B-day

iVillage Member
Registered: 11-09-2005
B-day
3
Sat, 11-19-2005 - 12:58pm
Well, today is my b-day. I've been dating a guy for almost 3 months now. He took me out to dinner last night, it was fine. I found out he was going out with his friends today riding. So, I'm not spending my b-day with him. That's ok not great but ok. He did remember and take me out last night. What really bothers me was no card or gift? What am I to think? I was surprised he didn't get me a gift and now I'm disappointed and wondering if this means he's really not into our relationship or b-day are just not a big deal to him. I'm upset and not sure what to think.
iVillage Member
Registered: 04-04-2003
In reply to: worriedwoman2005
Sat, 11-19-2005 - 4:46pm

First of all, happy birthday!! Your birthday is about you, not your relationship. So, worry less about your relationship and think about all the great things you have in your life and pamper yourself a little. Your relationship sounds fairly new, and your guy did at least acknowledge your big day. Guys sometimes worry about getting the WRONG thing, and after 3 months maybe he just wasn't secure enough to get you something that you thought was lame. Anyway, I wouldn't worry about it. To me, dinner out with my guy would be better than a gift that doesn't mean much in the long run. Quality time is better, and it sounds like he was wanting to make sure he celebrated with you somehow even though he wasn't available today. I'd say that is a good thing!

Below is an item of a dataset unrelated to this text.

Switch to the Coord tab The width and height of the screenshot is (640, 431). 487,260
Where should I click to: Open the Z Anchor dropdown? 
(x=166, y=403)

Keep your chin up and eat some cake :-)

Seya

iVillage Member
Registered: 04-14-2003
In reply to: worriedwoman2005
Sun, 11-20-2005 - 1:02pm
He took you out to dinner which was nice, but he had plans for the day of your birthday. Since it is a new relationship I'd let him slide. However, next year make sure you hammer out plans for what you want on your special day...gift, card, whatever. If he flakes out then, I'd be concerned.
iVillage Member
Registered: 04-15-2003
In reply to: worriedwoman2005
Sat, 11-26-2005 - 10:49pm
It's understandable you're upset. It sounds like birthdays are n't a big deal to him but you should mention - not in a blaming way - that it does matter to you and you usually like getting an acknowledgement like at least a card. It's about if he understands where you're coming from and wants to please you that counts more than his initial reaction which was based on his values, so let's see where it goes from here.